■ **Vos tâches**:
**A)** Actualisez le récit sur le Jefferson Memorial de "En gravissant les" à "sur le monde." en remplaçant "marbre" par "granit".
**B)** Prolongez le récit sur le Jefferson Memorial au-delà de sa dernière phrase.

■ **Extrait présenté**:
_____

Nous cheminons le long du Tidal Basin d'où nous voyons progressivement se rapprocher le Jefferson Memorial. Sorte de rotonde blanche reposant sur des colonnes au style antique, elle abrite la statue en pied du troisième président américain dont on devine la silhouette sombre qui se détache en ombre chinoise sur le ciel.
En gravissant les marches marmoréennes du monument, j'avoue être parcouru par de délicieux frissons. Le souvenir des Pères Fondateurs est bien vivace sous mes yeux. Ce que j'ai imaginé est en somme conforme à la réalité. Ces temples modernes ne sont pas un vain mot. Ils impriment leur marque à la société dont ils sont encore les références, les symboles vivants. Je relis avec une indicible joie les fortes paroles gravées dans le marbre, qui ont entouré la naissance de cette nation et l'avènement de la liberté sur le monde.

_____

■ **Données fournies**:
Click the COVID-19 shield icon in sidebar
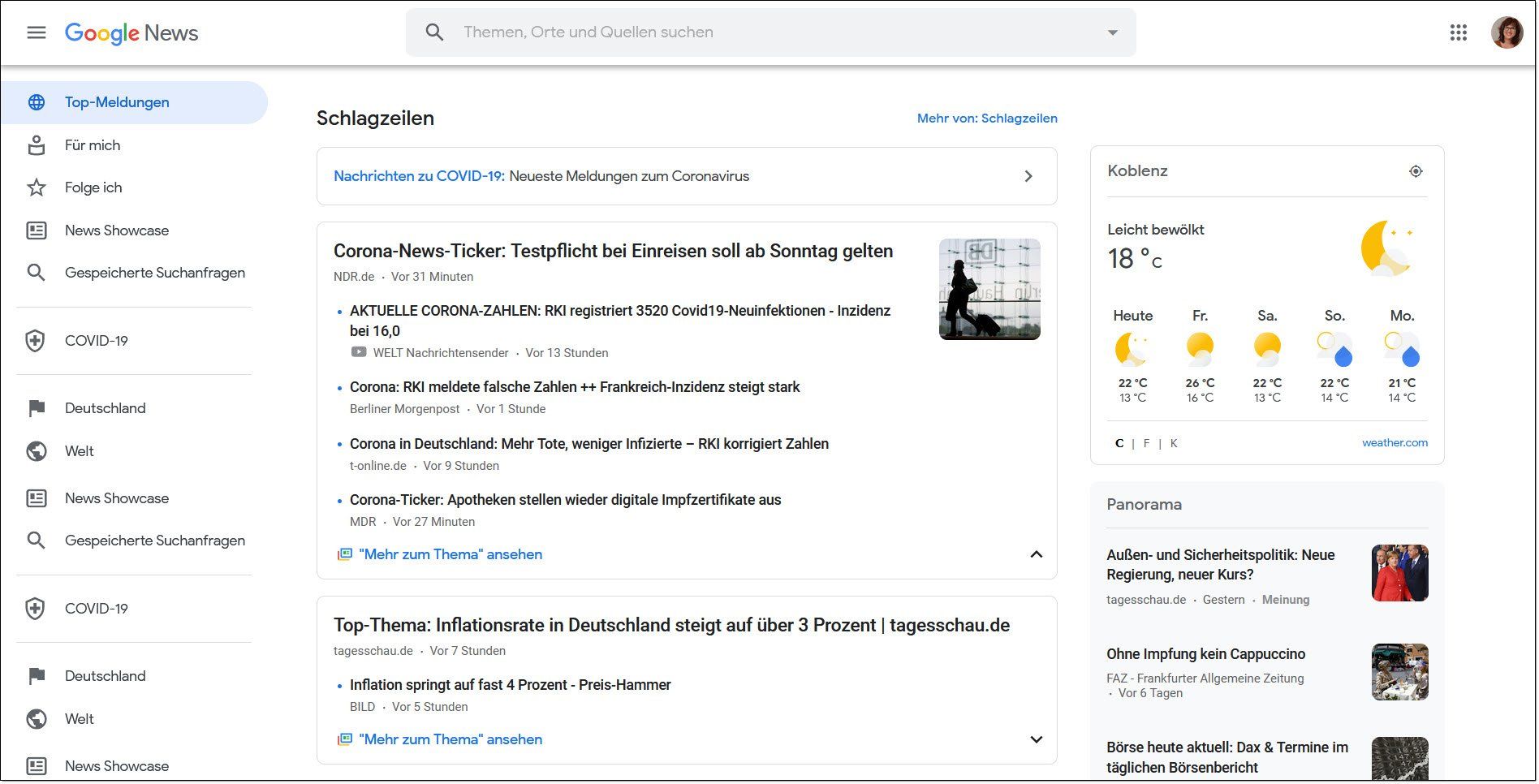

_____

■ **Liste des réponses**:
**A)**
En gravissant les marches marmoréennes du monument, j'avoue être parcouru par de délicieux frissons. Le souvenir des Pères Fondateurs est bien vivace sous mes yeux. Ce que j'ai imaginé est en somme conforme à la réalité. Ces temples modernes ne sont pas un vain mot. Ils impriment leur marque à la société dont ils sont encore les références, les symboles vivants. Je relis avec une indicible joie les fortes paroles gravées dans le granit, qui ont entouré la naissance de cette nation et l'avènement de la liberté sur le monde.

**B)**
Jefferson est un des hommes d'état auquel je voue la plus grande admiration. Il incarne à merveille à mon sens l'idéal démocratique moderne, exigeant pour l'individu l'indépendance d'esprit, la liberté d'opinion, mais aussi la responsabilité, et pour l'Etat l'organisation fédérale, la décentralisation, autant que la modestie administrative.
Hélas en ces temps troublés, la sagesse libérale est mise à mal et ces repères rassurants sont quelque peu perdus de vue par certains, un peu trop prompts à lâcher la proie pour l'ombre ou trop enclins à suivre de faux prophètes agitant leurs vieilles crécelles.

Nous passons devant le curieux monument édifié pendant le mandat de Bill Clinton, à la mémoire de Franklin Delano Roosevelt. Le président qui ne pouvait se tenir debout est représenté assis, couvert d'une lourde cape de bronze, et son chien à ses pieds, dans un style réaliste manquant singulièrement d'emphase. Non loin de lui son épouse se tient figée dans une alcôve. Le monument est constitué de blocs de granit sombre aux connotations symboliques. Au détour de l'un d'eux apparaît une funèbre procession de statues, évoquant les chômeurs des années noires. Seule note un peu légère, une cascade s'écoulant de ces stèles est censée signifier la paix retrouvée.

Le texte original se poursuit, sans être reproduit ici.